Thursday, June 4, 2015
Then and Now: Chinatown in San Francisco
Outgoing postcard US-3373239 to Australia shows a then-and-now street view of the Chinatown ( 唐人街) on Grant Avenue in San Francisco, California. Establishment in 1848, it is the oldest Chinatown in North America and the largest Chinese community outside Asia. It is also a major tourist attraction with more annual visitors than those to the Golden Gate Bridge.

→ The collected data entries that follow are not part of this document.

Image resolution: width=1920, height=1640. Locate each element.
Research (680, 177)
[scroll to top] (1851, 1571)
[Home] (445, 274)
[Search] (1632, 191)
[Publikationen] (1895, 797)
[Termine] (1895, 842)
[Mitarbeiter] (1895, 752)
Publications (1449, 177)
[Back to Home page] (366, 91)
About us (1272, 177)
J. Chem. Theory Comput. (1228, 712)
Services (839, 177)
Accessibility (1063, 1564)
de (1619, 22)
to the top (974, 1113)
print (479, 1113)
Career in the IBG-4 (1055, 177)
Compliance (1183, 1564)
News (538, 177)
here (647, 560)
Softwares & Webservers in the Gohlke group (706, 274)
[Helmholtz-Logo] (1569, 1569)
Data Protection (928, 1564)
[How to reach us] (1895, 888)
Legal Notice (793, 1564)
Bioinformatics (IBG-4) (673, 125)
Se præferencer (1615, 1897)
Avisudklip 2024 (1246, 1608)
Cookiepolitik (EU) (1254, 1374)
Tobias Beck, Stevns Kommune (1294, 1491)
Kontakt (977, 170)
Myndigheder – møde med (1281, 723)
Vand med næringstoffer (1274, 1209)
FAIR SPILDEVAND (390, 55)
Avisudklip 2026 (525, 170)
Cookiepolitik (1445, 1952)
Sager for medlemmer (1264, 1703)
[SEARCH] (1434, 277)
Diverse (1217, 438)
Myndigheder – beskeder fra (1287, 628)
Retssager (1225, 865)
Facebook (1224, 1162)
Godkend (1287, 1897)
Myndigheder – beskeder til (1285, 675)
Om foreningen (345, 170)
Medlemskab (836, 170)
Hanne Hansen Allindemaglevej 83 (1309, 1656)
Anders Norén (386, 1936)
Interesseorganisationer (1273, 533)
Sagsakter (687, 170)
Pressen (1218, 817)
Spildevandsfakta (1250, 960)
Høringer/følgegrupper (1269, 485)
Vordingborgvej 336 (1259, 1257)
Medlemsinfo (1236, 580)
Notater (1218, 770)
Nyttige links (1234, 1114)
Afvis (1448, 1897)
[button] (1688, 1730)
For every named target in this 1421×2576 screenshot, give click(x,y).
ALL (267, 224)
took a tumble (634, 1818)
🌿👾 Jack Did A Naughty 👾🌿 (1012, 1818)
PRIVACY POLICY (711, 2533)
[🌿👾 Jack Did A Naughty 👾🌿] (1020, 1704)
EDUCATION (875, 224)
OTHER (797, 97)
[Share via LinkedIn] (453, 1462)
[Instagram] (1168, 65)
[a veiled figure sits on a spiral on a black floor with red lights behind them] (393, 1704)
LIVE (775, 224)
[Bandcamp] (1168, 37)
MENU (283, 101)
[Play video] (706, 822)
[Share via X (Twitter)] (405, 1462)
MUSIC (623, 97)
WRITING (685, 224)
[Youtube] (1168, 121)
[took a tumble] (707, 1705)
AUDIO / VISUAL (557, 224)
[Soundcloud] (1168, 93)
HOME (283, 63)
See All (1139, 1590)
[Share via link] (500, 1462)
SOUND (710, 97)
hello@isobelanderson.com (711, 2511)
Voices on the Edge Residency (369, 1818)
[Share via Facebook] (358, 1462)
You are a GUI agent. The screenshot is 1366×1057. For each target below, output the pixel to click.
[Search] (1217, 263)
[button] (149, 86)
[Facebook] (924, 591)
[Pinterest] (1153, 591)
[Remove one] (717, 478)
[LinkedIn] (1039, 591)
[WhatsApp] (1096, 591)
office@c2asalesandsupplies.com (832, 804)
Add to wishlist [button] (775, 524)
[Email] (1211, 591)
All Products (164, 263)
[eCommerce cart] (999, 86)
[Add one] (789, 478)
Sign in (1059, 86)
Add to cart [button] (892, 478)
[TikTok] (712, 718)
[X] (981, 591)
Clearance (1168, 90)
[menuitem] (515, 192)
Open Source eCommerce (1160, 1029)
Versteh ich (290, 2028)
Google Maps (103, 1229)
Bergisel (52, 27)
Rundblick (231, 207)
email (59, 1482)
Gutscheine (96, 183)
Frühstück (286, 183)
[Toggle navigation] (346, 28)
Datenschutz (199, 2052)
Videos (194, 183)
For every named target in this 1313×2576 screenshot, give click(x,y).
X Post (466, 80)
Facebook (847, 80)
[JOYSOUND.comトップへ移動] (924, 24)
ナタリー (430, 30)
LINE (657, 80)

When I walked around the Chinatown a few days ago on May 27, 2015, I ran into a bronze sculpture at Portsmouth Square (花園角) on Kearny Street, where many "dancing grannies" were performing exercise routines called plaza dancing (广场舞), originally popular with middle-aged and retired women in China. It was a replica of the Goddess of Democracy, a statue created during the Tiananmen Square protests of 1989 in Beijing, China that was destroyed on June 4, 1989 by soldiers who took over Tiananmen square from protesters.
Designed by Thomas Marsh and dedicated in 1994, the replica is 10 meters tall, same as the original, and weighs approximately 600 pounds or 272 kilograms. It bears the inscription, "Dedicated to Those Who Strive For and Cherish Human Rights and Democracy." Today marks the 26th anniversary of the Tiananmen Square Student Protest.